Just because your organization is not investing in digital does not mean that your competitors are also sleeping. Lessons can be learnt from the demises of Kodak, Blackberry, Borders and Nokia, only to mention a few. These companies failed to set pace in a rapidly changing technological environment and they all paid dearly for their slumber.

Thus, to avoid risking their organizations disappearing overnight, CFOs must build a robust strategic business case for investing in digital and the advantages of harnessing its power. This will help secure the much-needed buy in from senior management. This later group wants to understand why it is critical for the organization to transition to the current digital ecosystem.

If the CFO is able to articulate the complexities the business is currently facing and how they can be addressed by investing in digital, then getting the thumbs up from senior management will not be very onerous.
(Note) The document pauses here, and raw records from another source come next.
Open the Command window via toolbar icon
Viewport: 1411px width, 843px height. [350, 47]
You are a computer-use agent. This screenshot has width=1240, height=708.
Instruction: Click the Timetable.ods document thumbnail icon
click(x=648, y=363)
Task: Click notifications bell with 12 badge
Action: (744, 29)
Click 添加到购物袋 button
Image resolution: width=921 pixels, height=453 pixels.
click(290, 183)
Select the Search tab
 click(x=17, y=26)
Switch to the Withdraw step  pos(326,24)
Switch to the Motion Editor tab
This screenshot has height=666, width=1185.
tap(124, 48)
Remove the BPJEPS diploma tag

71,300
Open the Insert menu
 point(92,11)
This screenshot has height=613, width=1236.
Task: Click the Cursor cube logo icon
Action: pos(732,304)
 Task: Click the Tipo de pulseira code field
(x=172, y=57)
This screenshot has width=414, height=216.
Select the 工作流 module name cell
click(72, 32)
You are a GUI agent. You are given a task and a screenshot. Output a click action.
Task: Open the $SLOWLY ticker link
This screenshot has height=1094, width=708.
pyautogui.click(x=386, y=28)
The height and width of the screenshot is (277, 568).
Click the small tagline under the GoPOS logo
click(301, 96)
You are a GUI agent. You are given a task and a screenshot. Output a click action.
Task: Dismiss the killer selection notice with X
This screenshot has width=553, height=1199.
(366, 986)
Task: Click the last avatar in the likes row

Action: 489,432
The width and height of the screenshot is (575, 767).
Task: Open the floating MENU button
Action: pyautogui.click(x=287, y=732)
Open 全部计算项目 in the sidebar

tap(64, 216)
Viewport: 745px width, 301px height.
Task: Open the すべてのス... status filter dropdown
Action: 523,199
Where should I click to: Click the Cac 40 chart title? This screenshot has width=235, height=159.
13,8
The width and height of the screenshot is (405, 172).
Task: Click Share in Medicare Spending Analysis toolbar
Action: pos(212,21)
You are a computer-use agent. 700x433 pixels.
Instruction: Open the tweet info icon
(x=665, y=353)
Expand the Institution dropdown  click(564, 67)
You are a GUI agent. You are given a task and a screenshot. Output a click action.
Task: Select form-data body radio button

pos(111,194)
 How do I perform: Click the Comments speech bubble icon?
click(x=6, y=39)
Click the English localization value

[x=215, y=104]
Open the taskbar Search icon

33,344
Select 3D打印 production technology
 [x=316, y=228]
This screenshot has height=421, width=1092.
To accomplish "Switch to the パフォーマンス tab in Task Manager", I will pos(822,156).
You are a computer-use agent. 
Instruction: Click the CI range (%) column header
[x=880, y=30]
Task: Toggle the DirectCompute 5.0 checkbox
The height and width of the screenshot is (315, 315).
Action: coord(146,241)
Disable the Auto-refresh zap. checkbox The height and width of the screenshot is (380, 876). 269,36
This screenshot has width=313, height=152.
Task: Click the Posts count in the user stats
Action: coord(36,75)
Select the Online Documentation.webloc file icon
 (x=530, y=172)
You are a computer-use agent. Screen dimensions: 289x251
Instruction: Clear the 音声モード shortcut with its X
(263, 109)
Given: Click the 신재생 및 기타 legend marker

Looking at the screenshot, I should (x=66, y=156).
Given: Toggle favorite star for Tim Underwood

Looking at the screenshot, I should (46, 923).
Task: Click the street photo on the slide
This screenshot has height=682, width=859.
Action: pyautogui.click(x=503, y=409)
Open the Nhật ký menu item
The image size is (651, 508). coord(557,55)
This is a make or break time for many organizations. The ball is in your court, to either maintain your old-fashioned systems or inadequate business processes or invest today in modern systems for future strategic success.

Savvy CFOs are Using Data Analytics to Mitigate Risks

Data analytics has shifted from being “just a fad” to a business necessity. Once considered the playground of marketing, data analytics has entered the mainstream stream business. Companies are no longer investing in data and analytics with the sole purpose of aiding marketers and drive revenues.

Rather, they are also exploring the opportunities of data analytics application in risk management.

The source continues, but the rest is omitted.